December 14, 2017 2:11 pm

aveolila (12/12/17 @ 8:06 am) claims There are more than 100 GCMs and they all are different in some degree. The major differences are in the amount of positive feedbacks. The result can be seen in the so-called spaghetti diagrams.

Q. What do you call the composite of 100 GCMs? A. A GCM.

Q. When is the composite of a lot of samples better than a single sample? A. When the samples are independent.

Q. Why is the composite of 100 GCMs no better than any one of them? A. Because IPCC has formally doctored the data into conformance with its presumption in its revised charter that anthropogenic climate change exists:

• AeroCom: Aerosol Model Intercomparison
• AMIP: Atmospheric Model Intercomparison Project
• CMIP: Coupled Model Imtercomparison Project
• MIP: Model Intercomparison Project
• PCMDI: Program for Climate Model Diagnosis and Intercomparison
• PMIP: Paleoclimate Modelling Intercomparison Project
• RTMIP: Radiative-Transfer Model Intercomparison Project
• TransCom 3: Atmospheric Tracer Transport Model Intercomparison Project

Plus these to some degree:

• GISP2 Greenland Ice Sheet Project 2
• GLODAP Global Ocean Data Analysis Project
• GPCP Global Precipitation Climatology Project
• GRIP Greenland Ice Core Project
• ISCCP International Satellite Cloud Climatology Project
• NVAP NASA Water Vapor Project

All as of AR4, Climate Change 2007.

As for spaghetti graphs, IPCC provides a remarkable example as a cover-up for its adoption of Mann’s 1999 Hockey Stick. IPCC bought the Hockey Stick in 2001. TAR, Summary for Policymakers, Figure 1(b), p. 3. http://www.ipcc.ch/ipccreports/tar/wg1/images/figspm-1s.gif

Following McIntyre & McKitrick’s 2003 debunking of the Hockey Stick, IPCC rather than retract its position, obfuscated its choice by embedding it in a spaghetti graph comprising 13 model results. AR4, §6.6.1.1, What Do Reconstructions Based on Palaeoclimatic Proxies Show? pp. 466-7, Figure 6.10(b).comment image

And Lo & Behold! All the reconstructions look like Hockey Sticks! Mann is rehabilitated. The reason is plain: following Mann’s methods, IPCC and the authors French-curved the data from the added reconstructions to blend the various temperature proxies into the HadCRUT2v version of the modern instrument record.

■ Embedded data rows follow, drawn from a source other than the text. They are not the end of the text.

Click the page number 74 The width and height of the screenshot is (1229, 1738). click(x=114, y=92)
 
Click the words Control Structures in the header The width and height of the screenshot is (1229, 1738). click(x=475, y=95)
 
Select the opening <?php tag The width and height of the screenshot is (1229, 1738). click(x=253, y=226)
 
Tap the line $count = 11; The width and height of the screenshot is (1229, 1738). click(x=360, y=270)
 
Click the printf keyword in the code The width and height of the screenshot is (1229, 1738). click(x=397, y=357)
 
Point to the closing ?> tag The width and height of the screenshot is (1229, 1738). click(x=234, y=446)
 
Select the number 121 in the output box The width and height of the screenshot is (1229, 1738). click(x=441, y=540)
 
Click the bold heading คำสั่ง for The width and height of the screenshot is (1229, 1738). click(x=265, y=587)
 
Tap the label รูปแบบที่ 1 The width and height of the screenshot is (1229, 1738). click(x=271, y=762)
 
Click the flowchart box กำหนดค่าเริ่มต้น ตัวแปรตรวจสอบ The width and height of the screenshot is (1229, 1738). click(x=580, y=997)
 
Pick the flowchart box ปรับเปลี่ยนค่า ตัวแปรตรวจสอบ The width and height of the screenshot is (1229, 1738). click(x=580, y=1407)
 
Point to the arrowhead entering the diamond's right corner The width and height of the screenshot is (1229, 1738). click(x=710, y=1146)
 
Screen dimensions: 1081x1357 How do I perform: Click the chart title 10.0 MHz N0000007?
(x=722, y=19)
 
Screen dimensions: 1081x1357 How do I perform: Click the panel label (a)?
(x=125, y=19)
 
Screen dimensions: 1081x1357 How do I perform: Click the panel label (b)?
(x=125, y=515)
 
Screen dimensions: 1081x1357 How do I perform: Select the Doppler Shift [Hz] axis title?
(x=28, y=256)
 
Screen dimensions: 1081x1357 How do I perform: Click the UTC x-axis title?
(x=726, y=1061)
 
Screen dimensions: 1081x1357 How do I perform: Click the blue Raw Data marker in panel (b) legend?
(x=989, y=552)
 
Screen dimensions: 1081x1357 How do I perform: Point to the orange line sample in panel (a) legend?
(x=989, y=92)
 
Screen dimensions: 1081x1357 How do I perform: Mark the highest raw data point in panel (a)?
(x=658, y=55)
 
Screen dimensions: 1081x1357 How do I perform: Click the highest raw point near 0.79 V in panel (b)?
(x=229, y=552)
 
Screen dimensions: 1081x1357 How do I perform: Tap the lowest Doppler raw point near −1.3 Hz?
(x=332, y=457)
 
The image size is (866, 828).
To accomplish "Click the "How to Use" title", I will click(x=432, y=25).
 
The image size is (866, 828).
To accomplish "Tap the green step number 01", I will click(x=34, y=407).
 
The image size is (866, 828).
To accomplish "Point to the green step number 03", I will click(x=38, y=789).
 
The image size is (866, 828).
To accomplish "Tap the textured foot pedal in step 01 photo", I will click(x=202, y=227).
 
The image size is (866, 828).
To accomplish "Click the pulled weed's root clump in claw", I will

Data from biological, hydrological, and geological sources are effects accumulated over decades to eons, while the data from instrument records are accumulated over seconds to minutes. A sensor in general accumulates matter or energy from its environment into a collection aperture creating what is called a low pass filtered version of the source evolution. The acquisition process attenuates and delays the data record with respect to the input events in proportion to the integration time. As a result, events such as any segment of the temperature record of the instrument era would not even be visible in an ice core record. Appending one unprocessed record to another with a different integration time constant creates a distorted composite record. Then smoothing the transition where the records join further misrepresents the data.

IPCC’s methods here are just a few examples of the many forms of junk science practiced by IPCC. But for the wasted treasury, the political disruption, the resulting human suffering, and the damage to scientific credulity, IPCC is a laughing stock.